# [THE REQUEST]
Copy out word for word the stretch of data from the line that contains "construction [633, 606]" through the line that contains "was [813, 608]", with both of those lines included.

# [EXTRACTED DATA]
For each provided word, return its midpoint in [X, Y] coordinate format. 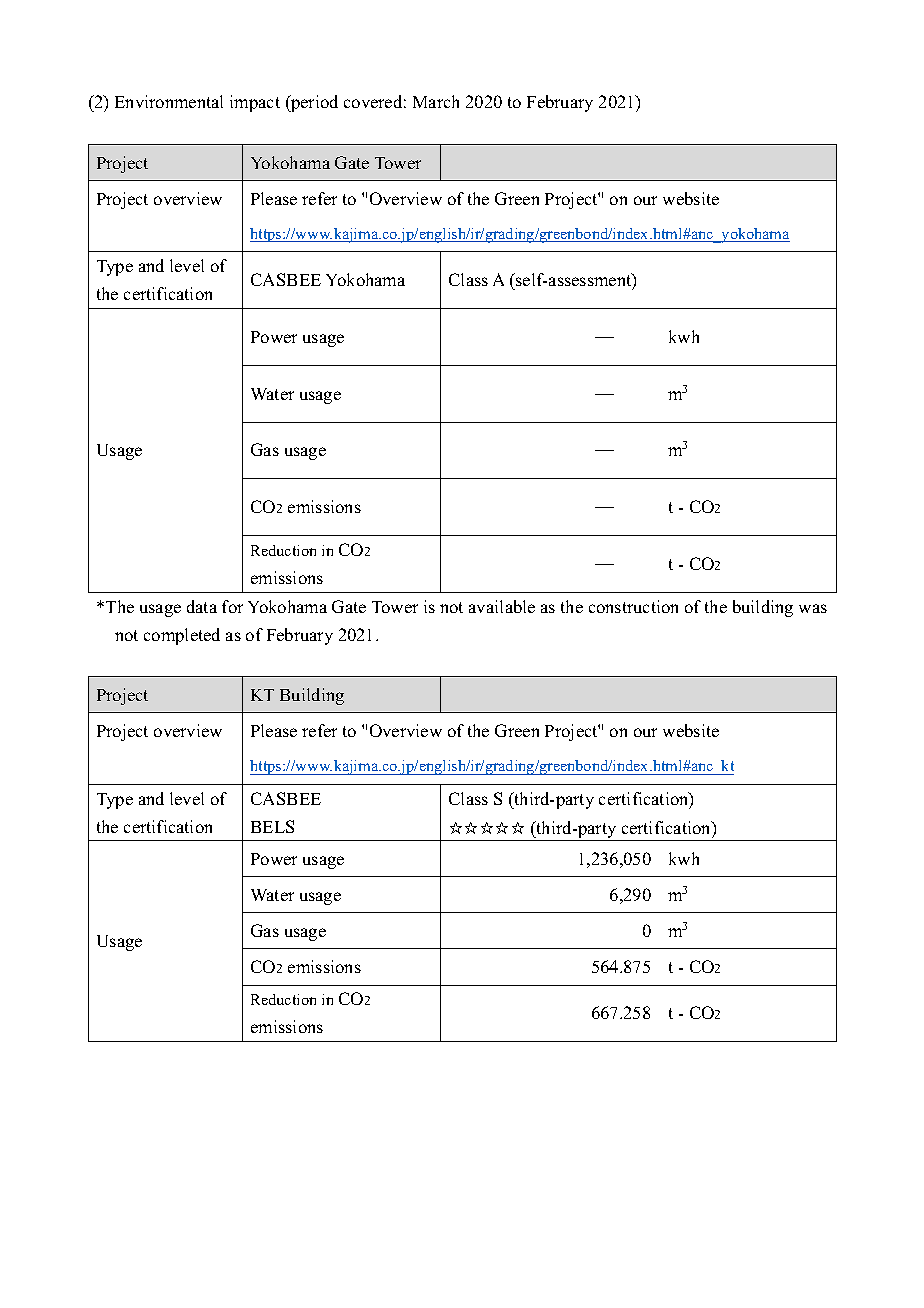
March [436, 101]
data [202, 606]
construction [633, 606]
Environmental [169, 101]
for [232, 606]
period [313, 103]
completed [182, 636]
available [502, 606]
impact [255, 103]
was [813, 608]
---
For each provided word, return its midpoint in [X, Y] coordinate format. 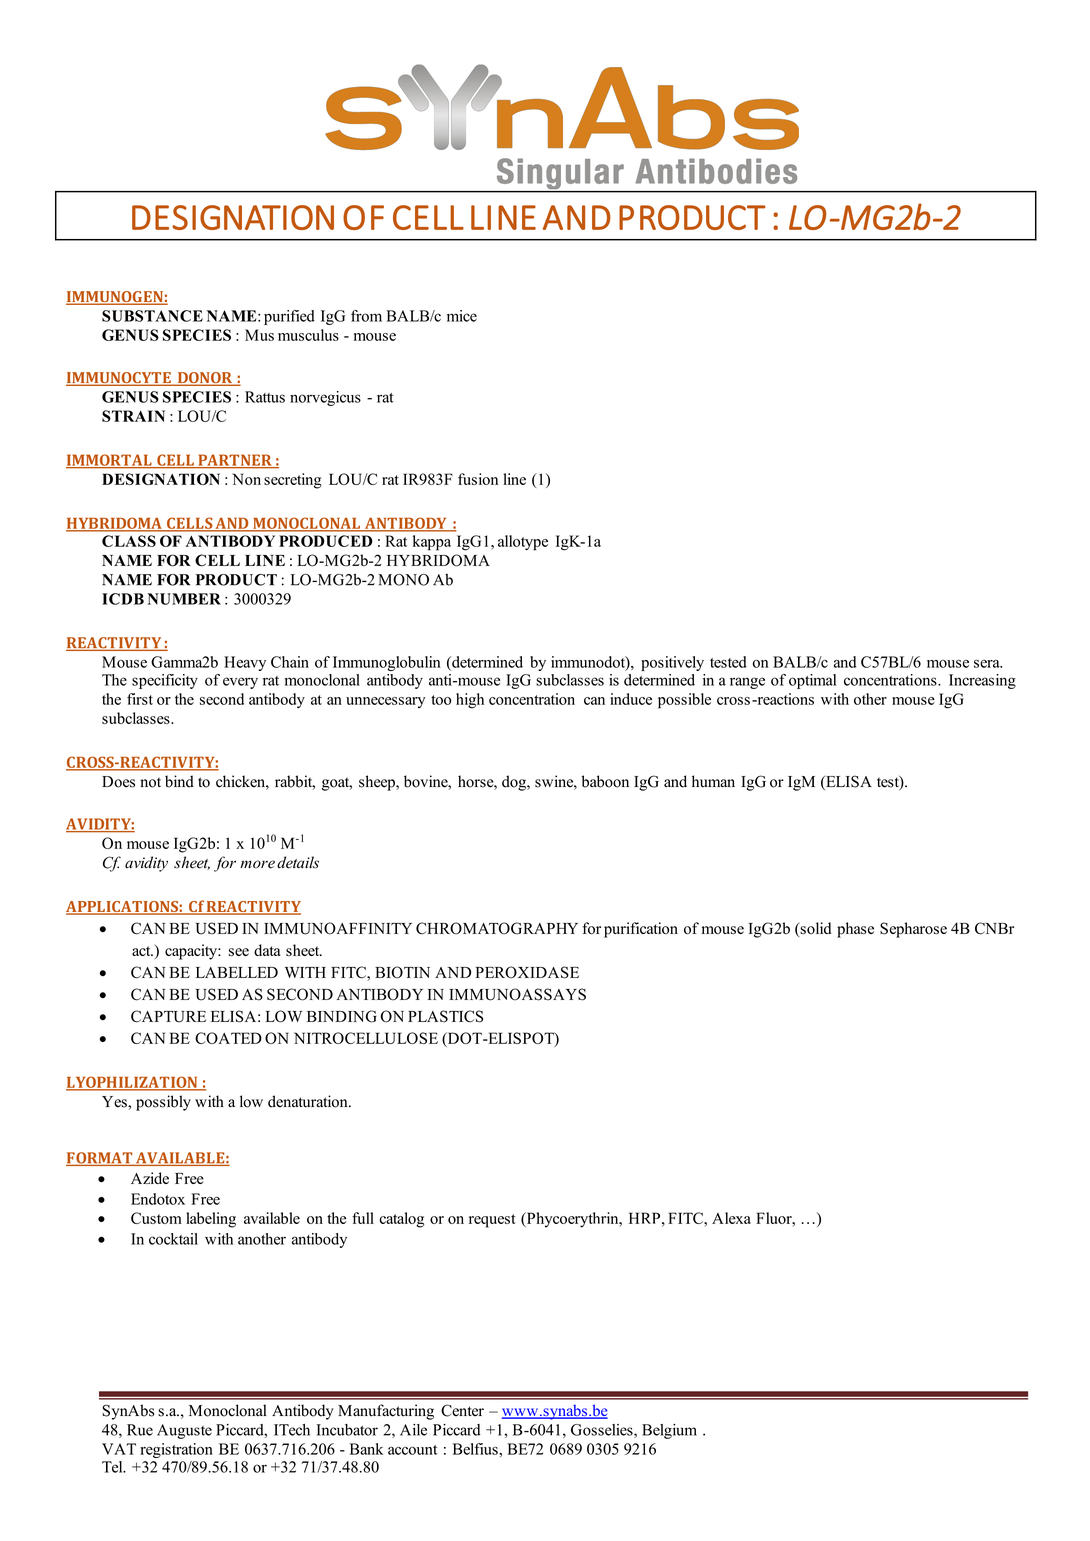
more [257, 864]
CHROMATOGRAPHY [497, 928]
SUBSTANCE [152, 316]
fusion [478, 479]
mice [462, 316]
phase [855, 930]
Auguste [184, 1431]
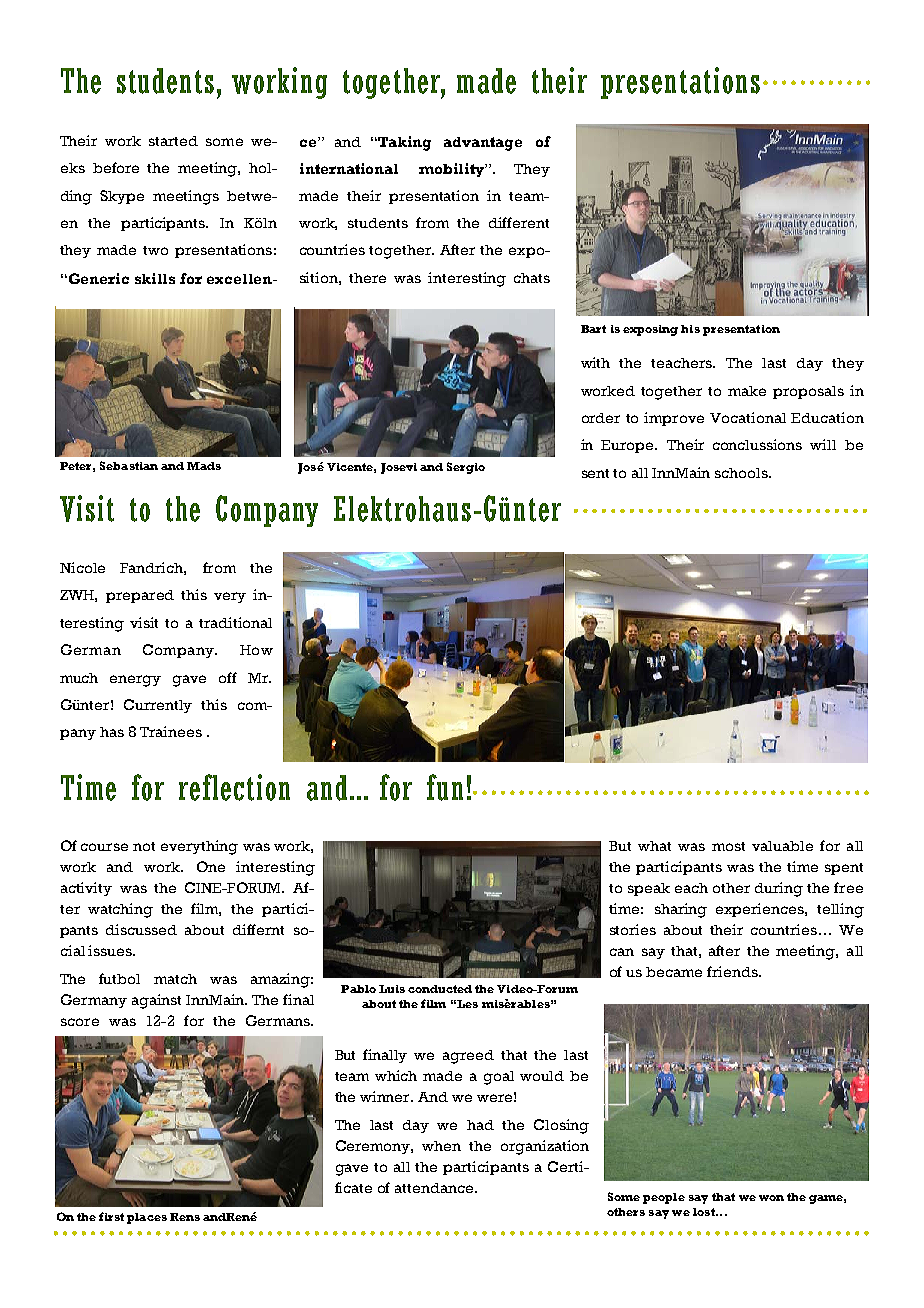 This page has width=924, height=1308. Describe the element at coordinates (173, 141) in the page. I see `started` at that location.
* * *
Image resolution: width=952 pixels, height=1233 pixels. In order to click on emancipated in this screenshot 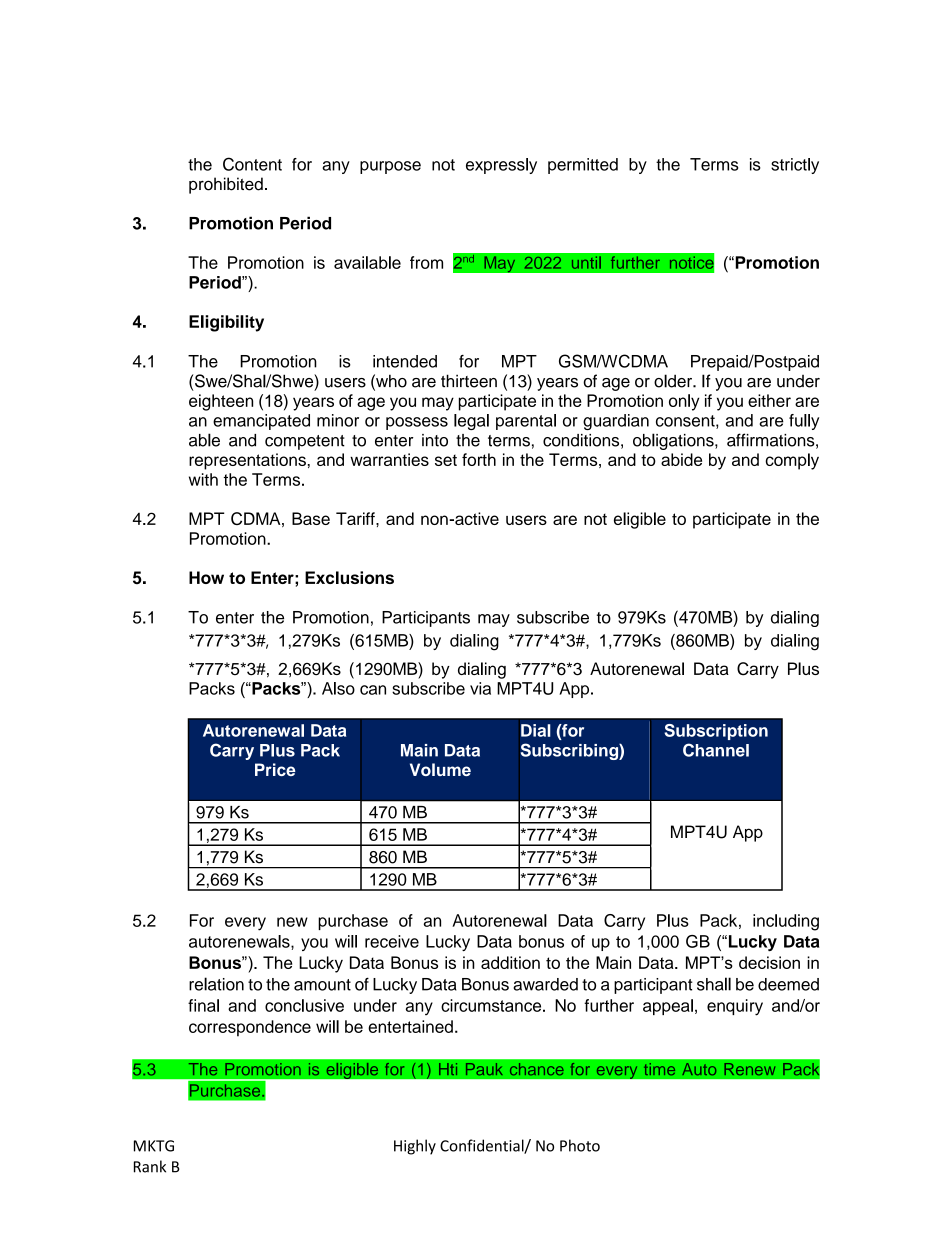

# [REPLY TO THE TASK]
construction [633, 606]
Environmental [169, 101]
for [232, 606]
period [313, 103]
completed [182, 636]
available [502, 606]
impact [255, 103]
was [813, 608]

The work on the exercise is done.